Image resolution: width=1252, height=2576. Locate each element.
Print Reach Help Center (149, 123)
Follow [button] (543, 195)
==
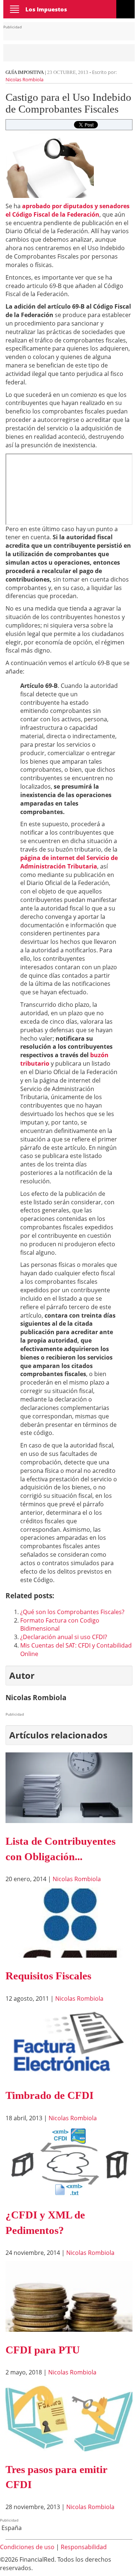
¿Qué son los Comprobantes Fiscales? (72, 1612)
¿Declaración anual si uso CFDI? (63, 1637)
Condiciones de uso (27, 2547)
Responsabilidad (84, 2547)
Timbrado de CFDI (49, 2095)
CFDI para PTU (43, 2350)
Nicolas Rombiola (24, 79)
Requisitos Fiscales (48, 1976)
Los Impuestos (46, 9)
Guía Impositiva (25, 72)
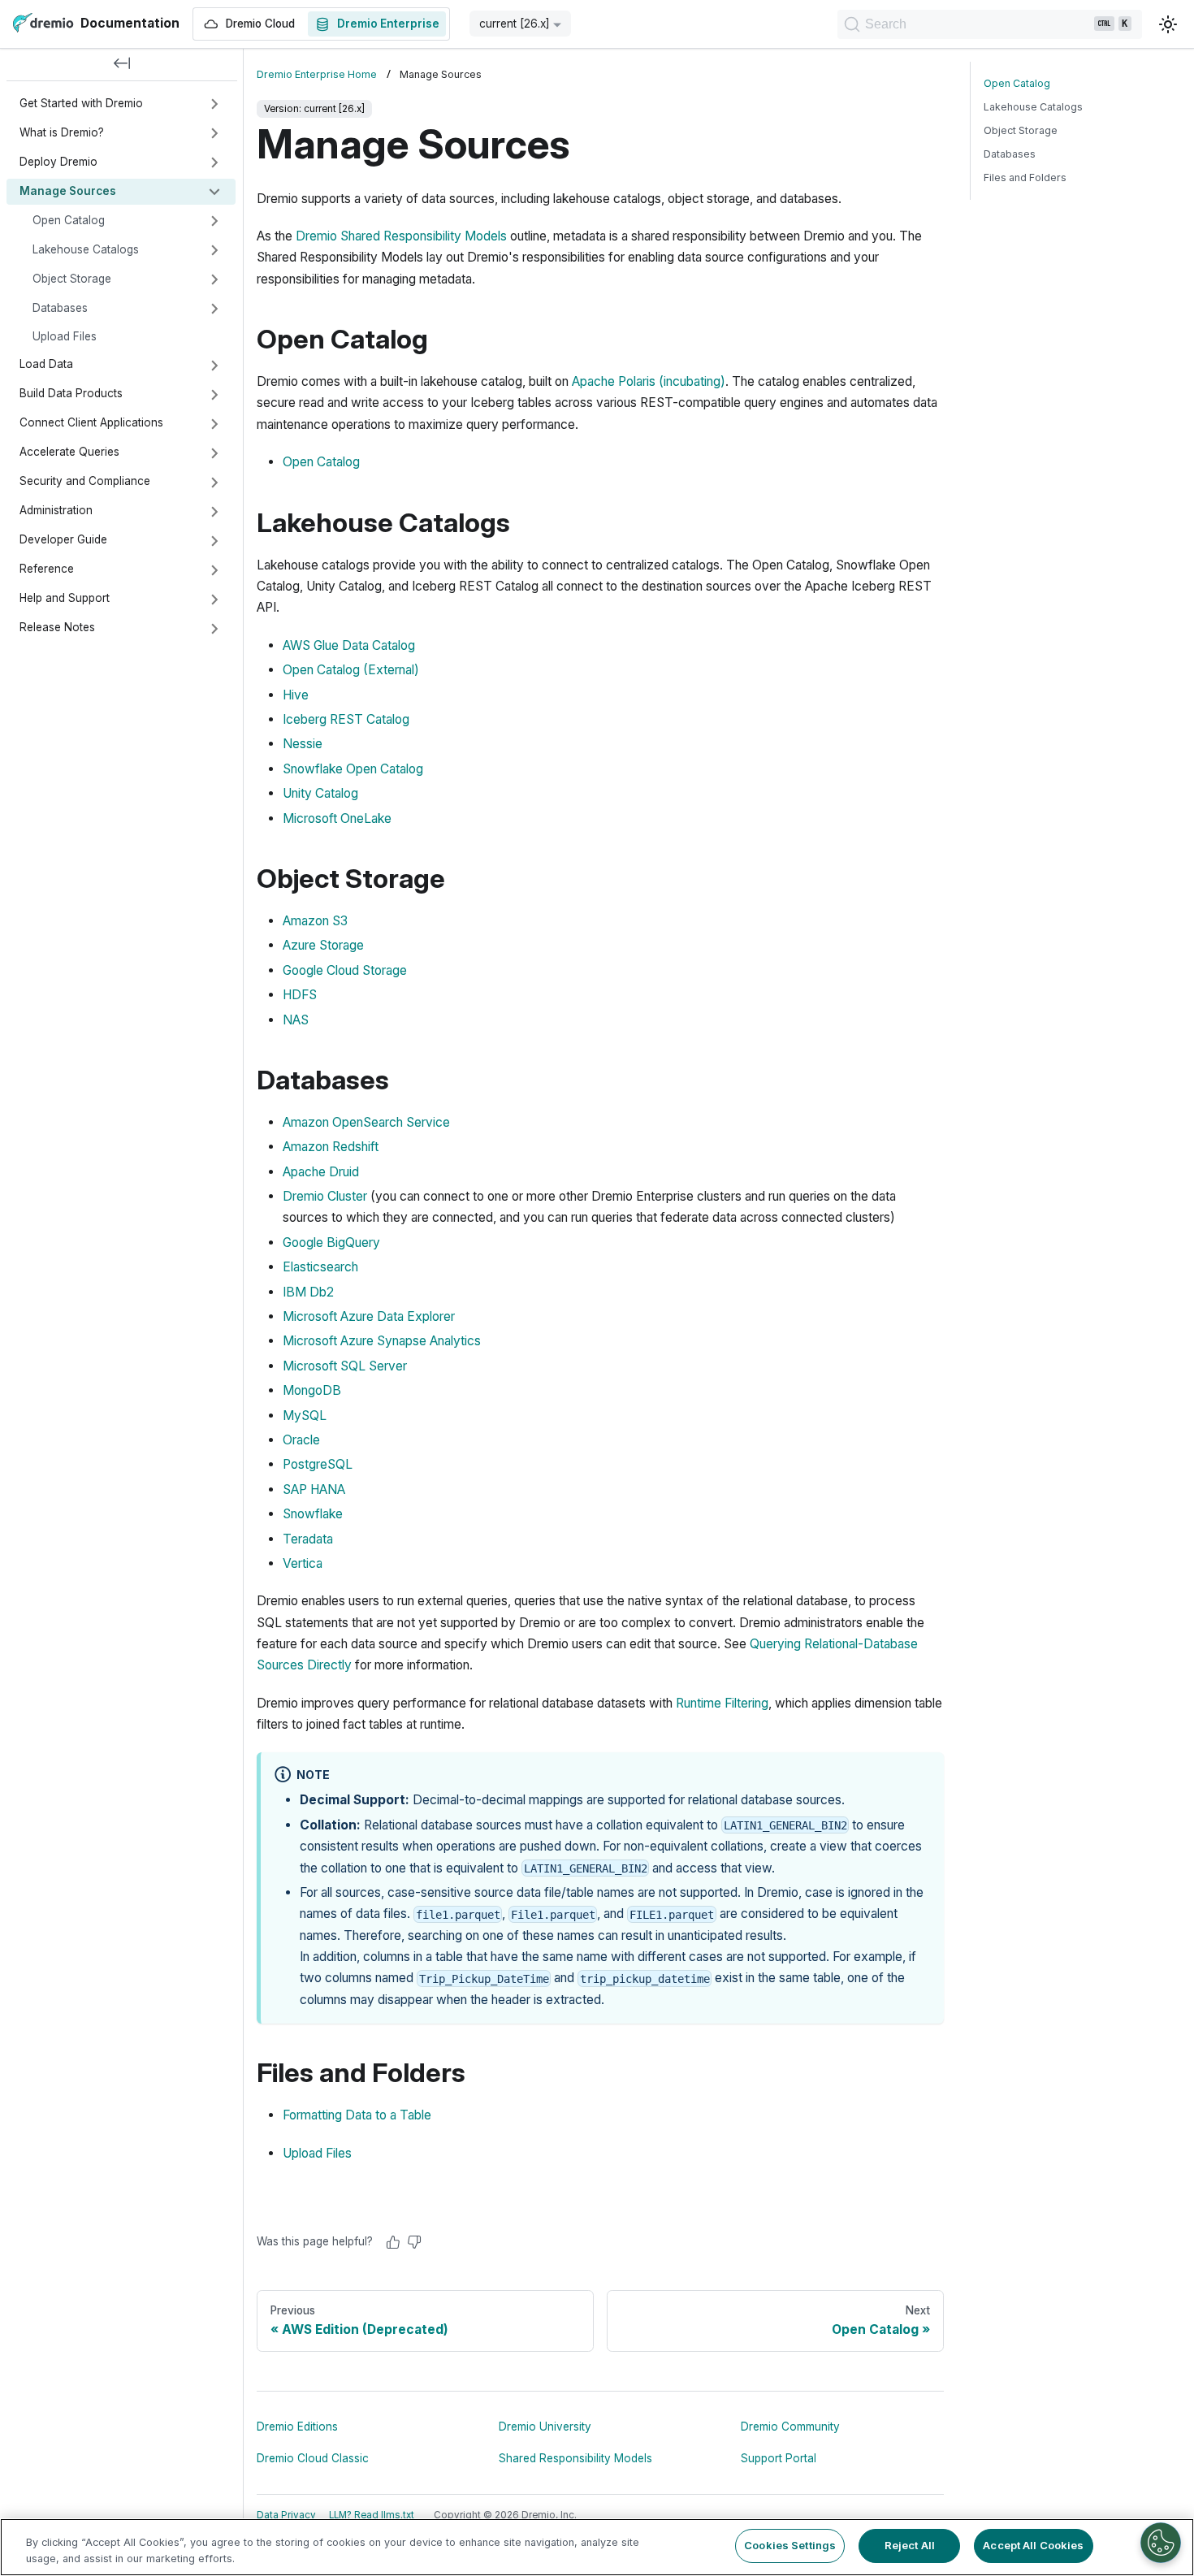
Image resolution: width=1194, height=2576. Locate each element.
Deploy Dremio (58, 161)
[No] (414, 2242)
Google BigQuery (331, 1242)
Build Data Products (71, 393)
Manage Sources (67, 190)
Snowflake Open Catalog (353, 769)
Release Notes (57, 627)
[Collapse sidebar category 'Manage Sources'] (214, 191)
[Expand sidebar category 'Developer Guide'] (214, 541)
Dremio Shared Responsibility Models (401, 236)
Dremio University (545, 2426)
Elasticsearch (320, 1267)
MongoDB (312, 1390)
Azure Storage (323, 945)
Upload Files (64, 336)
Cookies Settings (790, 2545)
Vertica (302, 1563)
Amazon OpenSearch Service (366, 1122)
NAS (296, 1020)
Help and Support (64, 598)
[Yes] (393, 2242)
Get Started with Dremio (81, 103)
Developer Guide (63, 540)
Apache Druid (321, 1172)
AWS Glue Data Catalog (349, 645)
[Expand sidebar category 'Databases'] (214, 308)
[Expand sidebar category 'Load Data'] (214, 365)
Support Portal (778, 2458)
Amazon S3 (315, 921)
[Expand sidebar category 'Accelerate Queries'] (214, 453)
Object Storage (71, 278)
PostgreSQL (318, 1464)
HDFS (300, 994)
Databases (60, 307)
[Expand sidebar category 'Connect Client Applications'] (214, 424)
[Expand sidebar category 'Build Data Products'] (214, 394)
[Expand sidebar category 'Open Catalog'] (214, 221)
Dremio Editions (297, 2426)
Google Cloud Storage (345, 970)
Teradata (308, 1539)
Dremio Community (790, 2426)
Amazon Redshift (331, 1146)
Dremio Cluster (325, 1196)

- [Problem]:
Treat the line with "CFDI? (63, 1637)" as the start and the line with "NAS (296, 1020)" as the end, and return exactly that span of the data above, both ends included, without pictures.

- [Output of the exercise]:
¿Declaración anual si uso CFDI? (63, 1637)
Condiciones de uso (27, 2547)
Responsabilidad (84, 2547)
Timbrado de CFDI (49, 2095)
CFDI para PTU (43, 2350)
Nicolas Rombiola (24, 79)
Requisitos Fiscales (48, 1976)
Los Impuestos (46, 9)
Guía Impositiva (25, 72)
Image resolution: width=1194, height=2576. Locate each element.
Deploy Dremio (58, 161)
[No] (414, 2242)
Google BigQuery (331, 1242)
Build Data Products (71, 393)
Manage Sources (67, 190)
Snowflake Open Catalog (353, 769)
Release Notes (57, 627)
[Collapse sidebar category 'Manage Sources'] (214, 191)
[Expand sidebar category 'Developer Guide'] (214, 541)
Dremio Shared Responsibility Models (401, 236)
Dremio University (545, 2426)
Elasticsearch (320, 1267)
MongoDB (312, 1390)
Azure Storage (323, 945)
Upload Files (64, 336)
Cookies Settings (790, 2545)
Vertica (302, 1563)
Amazon OpenSearch Service (366, 1122)
NAS (296, 1020)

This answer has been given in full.